# Quantization:
## Part1: Data Types and Sizes

In this part, you will learn about the common data types used to store the parameters of machine learning models.

If you're running this notebook on your own machine, you can install the following:

```Python
!pip install torch==2.1.1
```

![image.png](attachment:image.png)

In [1]:
import torch

### Integers

In [2]:
# Information of `8-bit unsigned integer`
torch.iinfo(torch.uint8)

iinfo(min=0, max=255, dtype=uint8)

In [3]:
# Information of `8-bit (signed) integer`
torch.iinfo(torch.int8)

iinfo(min=-128, max=127, dtype=int8)

In [4]:
### Information of `64-bit (signed) integer`
torch.iinfo(torch.int64)

iinfo(min=-9.22337e+18, max=9.22337e+18, dtype=int64)

In [5]:
### Information of `32-bit (signed) integer`
torch.iinfo(torch.int32)

iinfo(min=-2.14748e+09, max=2.14748e+09, dtype=int32)

In [6]:
### Information of `16-bit (signed) integer`
torch.iinfo(torch.int16)

iinfo(min=-32768, max=32767, dtype=int16)

### Floating Points 

In [17]:
# by default, python stores float data in fp64
value = 1/3

In [18]:
format(value, '.60f')

'0.333333333333333314829616256247390992939472198486328125000000'

In [9]:
# 64-bit floating point
tensor_fp64 = torch.tensor(value, dtype = torch.float64)

In [10]:
print(f"fp64 tensor: {format(tensor_fp64.item(), '.60f')}")

fp64 tensor: 0.333333333333333314829616256247390992939472198486328125000000


In [11]:
tensor_fp32 = torch.tensor(value, dtype = torch.float32)
tensor_fp16 = torch.tensor(value, dtype = torch.float16)
tensor_bf16 = torch.tensor(value, dtype = torch.bfloat16)

In [12]:
print(f"fp64 tensor: {format(tensor_fp64.item(), '.60f')}")
print(f"fp32 tensor: {format(tensor_fp32.item(), '.60f')}")
print(f"fp16 tensor: {format(tensor_fp16.item(), '.60f')}")
print(f"bf16 tensor: {format(tensor_bf16.item(), '.60f')}")
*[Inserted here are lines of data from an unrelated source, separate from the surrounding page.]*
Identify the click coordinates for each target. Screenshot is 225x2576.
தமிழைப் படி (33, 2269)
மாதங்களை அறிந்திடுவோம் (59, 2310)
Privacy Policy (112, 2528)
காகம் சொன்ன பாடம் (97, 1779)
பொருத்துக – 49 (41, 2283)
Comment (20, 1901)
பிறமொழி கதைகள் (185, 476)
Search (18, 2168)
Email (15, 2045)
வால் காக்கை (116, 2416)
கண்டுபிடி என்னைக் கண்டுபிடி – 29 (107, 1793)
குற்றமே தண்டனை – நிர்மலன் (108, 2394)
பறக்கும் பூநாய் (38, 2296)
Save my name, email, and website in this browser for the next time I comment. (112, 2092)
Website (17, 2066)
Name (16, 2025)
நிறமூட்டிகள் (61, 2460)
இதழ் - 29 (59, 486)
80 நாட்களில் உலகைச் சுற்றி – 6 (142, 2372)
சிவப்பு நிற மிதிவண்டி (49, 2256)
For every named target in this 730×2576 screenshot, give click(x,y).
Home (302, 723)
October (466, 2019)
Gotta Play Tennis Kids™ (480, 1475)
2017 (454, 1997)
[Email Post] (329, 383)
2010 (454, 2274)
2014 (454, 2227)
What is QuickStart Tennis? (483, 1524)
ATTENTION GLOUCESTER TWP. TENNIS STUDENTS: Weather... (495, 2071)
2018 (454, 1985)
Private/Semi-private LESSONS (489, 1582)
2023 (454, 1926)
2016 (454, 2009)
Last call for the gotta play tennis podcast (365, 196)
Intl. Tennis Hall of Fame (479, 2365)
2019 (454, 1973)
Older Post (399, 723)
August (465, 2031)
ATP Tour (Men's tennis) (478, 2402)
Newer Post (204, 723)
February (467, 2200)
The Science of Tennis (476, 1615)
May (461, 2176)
fp64 tensor: 0.333333333333333314829616256247390992939472198486328125000000
fp32 tensor: 0.333333343267440795898437500000000000000000000000000000000000
fp16 tensor: 0.333251953125000000000000000000000000000000000000000000000000
bf16 tensor: 0.333984375000000000000000000000000000000000000000000000000000


In [13]:
# Information of `16-bit brain floating point`
torch.finfo(torch.bfloat16)

finfo(resolution=0.01, min=-3.38953e+38, max=3.38953e+38, eps=0.0078125, smallest_normal=1.17549e-38, tiny=1.17549e-38, dtype=bfloat16)

In [14]:
# Information of `32-bit floating point`
torch.finfo(torch.float32)

finfo(resolution=1e-06, min=-3.40282e+38, max=3.40282e+38, eps=1.19209e-07, smallest_normal=1.17549e-38, tiny=1.17549e-38, dtype=float32)

In [15]:
### Information of `16-bit floating point`
torch.finfo(torch.float16)

finfo(resolution=0.001, min=-65504, max=65504, eps=0.000976562, smallest_normal=6.10352e-05, tiny=6.10352e-05, dtype=float16)

In [16]:
### Information of `64-bit floating point`
torch.finfo(torch.float64)

finfo(resolution=1e-15, min=-1.79769e+308, max=1.79769e+308, eps=2.22045e-16, smallest_normal=2.22507e-308, tiny=2.22507e-308, dtype=float64)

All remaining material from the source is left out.